• Exercise description
Your task is to reproduce exactly the lines from the line with "Image resolution: width=980" through the end of the records below.

======== Material for this task

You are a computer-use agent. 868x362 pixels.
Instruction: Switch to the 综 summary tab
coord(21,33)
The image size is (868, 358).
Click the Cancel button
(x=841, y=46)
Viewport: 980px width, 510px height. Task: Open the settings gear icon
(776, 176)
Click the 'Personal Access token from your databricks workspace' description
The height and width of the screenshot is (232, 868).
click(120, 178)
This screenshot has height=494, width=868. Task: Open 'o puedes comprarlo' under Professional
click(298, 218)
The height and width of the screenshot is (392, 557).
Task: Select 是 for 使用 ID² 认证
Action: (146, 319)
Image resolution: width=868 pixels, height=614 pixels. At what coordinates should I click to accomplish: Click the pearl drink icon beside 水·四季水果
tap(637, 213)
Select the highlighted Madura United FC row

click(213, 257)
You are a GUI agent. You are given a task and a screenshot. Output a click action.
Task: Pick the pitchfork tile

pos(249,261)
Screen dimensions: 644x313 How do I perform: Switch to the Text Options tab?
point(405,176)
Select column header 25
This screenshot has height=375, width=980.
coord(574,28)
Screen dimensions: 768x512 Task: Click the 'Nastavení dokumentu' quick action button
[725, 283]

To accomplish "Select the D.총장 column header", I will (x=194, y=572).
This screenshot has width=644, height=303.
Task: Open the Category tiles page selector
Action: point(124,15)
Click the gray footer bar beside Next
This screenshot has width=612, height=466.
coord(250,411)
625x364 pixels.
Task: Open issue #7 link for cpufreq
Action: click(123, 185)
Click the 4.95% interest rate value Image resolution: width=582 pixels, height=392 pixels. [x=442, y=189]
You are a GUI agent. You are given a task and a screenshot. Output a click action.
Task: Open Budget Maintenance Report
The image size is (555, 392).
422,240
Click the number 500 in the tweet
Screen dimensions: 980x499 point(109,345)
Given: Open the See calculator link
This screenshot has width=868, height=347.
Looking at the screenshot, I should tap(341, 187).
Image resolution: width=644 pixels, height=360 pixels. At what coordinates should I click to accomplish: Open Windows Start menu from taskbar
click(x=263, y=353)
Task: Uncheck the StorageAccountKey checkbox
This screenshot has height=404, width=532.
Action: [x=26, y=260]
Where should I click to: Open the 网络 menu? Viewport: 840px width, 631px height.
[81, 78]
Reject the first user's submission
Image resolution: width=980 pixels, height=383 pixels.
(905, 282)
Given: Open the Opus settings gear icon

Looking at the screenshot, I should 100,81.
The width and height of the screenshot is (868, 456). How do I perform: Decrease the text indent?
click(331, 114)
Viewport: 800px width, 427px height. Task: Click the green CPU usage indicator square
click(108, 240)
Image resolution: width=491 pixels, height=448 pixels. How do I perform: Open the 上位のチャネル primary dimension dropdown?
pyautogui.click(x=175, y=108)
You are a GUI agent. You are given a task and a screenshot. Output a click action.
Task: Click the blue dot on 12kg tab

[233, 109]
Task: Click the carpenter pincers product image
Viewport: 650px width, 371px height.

================

• Task answer
Image resolution: width=980 pixels, height=383 pixels.
(905, 282)
Given: Open the Opus settings gear icon

Looking at the screenshot, I should 100,81.
The width and height of the screenshot is (868, 456). How do I perform: Decrease the text indent?
click(331, 114)
Viewport: 800px width, 427px height. Task: Click the green CPU usage indicator square
click(108, 240)
Image resolution: width=491 pixels, height=448 pixels. How do I perform: Open the 上位のチャネル primary dimension dropdown?
pyautogui.click(x=175, y=108)
You are a GUI agent. You are given a task and a screenshot. Output a click action.
Task: Click the blue dot on 12kg tab

[233, 109]
Task: Click the carpenter pincers product image
Viewport: 650px width, 371px height.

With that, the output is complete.